短い演習 A -
Joostのリニューアルに関する文章をもとに、次の問いに答えてください。
(i) Daily Techの記事は、Joostの問題点として何を挙げていますか。
(ii) リニューアル後、P2P技術はどうなりましたか。
(iii) New York Timesの記事は、新生Joostを何と呼んでいますか。
短い演習 B - Joostのリニューアルに関する文章にある「上記のNew York Timesの記事は新生Joostを「Huluのクローン」と呼んでいます。」という一文を英語に訳してください。
短い演習 C - Joostのリニューアルに関する文章のうち、「しかし、サービスが始まった当」から始まり「廃止(New York Timesの記事より)」で終わる部分を、「P2P技術」を「ピアツーピア技術」に置き換えて更新してください。

提供文章 -
+ + + + + + +
しかし、サービスが始まった当初は大きな期待が寄せられたJoostですが(例えばASCII.jpの記事)、最近は話題にのぼる機会がめっきりと減っています。Daily Techの記事Joostの問題点としてコンテンツ不足、待ち時間の問題、そして専用プレイヤーのダウンロードが必要なことという3点を挙げています。

それでは、今回のリニューアルはこうしたJoostの長所と短所にどのような影響を与えたのでしょうか。ウェブ上の関連記事や自分が新たなJoostのサイトにアクセスした感想を元にして、リニューアルによる主な変化を以下のようにまとめてみました。
【長所】
 グローバルな配信プラットフォーム ⇒ 変更なし
 P2P技術 ⇒ 廃止(New York Timesの記事より)
【短所】
 コンテンツ不足 ⇒ 依然、不足のまま*2
 待ち時間 ⇒ 特に気にならず
 専用プレイヤーのダウンロード ⇒ DLする必要がなくなった 

上記のNew York Timesの記事は新生Joostを「Huluのクローン」と呼んでいます。言い換えれば、今回のリニューアルによってJoostのユニークさが薄れた一方で、アメリカ国内ではHuluを超えるほどインパクトのあるサービスにはなっていないということです。ですが、グローバルな視点から見た時には、JoostにはHuluにはない優位性があります。現時点のHuluがアメリカ国内向けのドメスティックなサービスであるのに対し、Joostはグローバルなサービスを運営しているからです。
+ + + + + + +
提供資料 -
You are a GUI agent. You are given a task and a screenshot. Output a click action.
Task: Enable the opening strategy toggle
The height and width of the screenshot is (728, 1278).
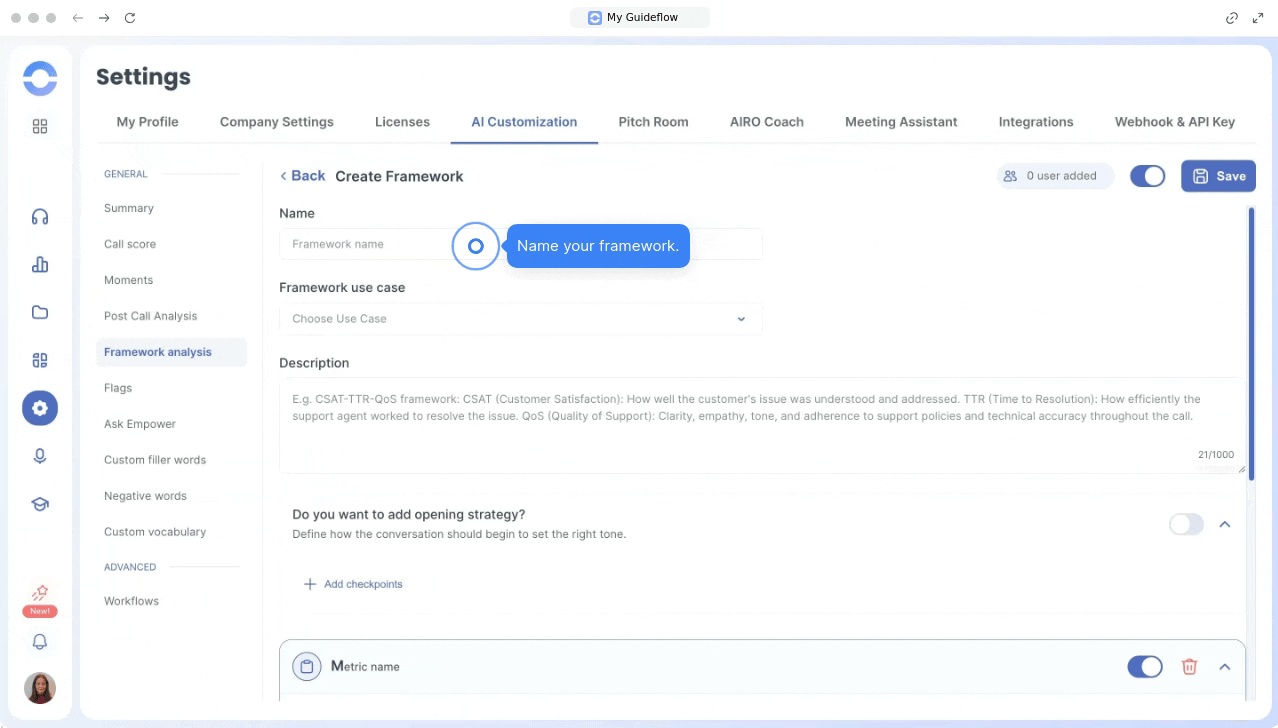(x=1186, y=524)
+ + + + + + +
完全な解答 A -
(i) コンテンツ不足、待ち時間の問題、専用プレイヤーのダウンロードが必要なことの3点です。
(ii) 廃止されました。
(iii) 「Huluのクローン」と呼んでいます。

完全な解答 B - The New York Times article mentioned above calls the new Joost a "Hulu clone."

完全な解答 C -
しかし、サービスが始まった当初は大きな期待が寄せられたJoostですが(例えばASCII.jpの記事)、最近は話題にのぼる機会がめっきりと減っています。Daily Techの記事Joostの問題点としてコンテンツ不足、待ち時間の問題、そして専用プレイヤーのダウンロードが必要なことという3点を挙げています。

それでは、今回のリニューアルはこうしたJoostの長所と短所にどのような影響を与えたのでしょうか。ウェブ上の関連記事や自分が新たなJoostのサイトにアクセスした感想を元にして、リニューアルによる主な変化を以下のようにまとめてみました。
【長所】
 グローバルな配信プラットフォーム ⇒ 変更なし
 ピアツーピア技術 ⇒ 廃止(New York Timesの記事より)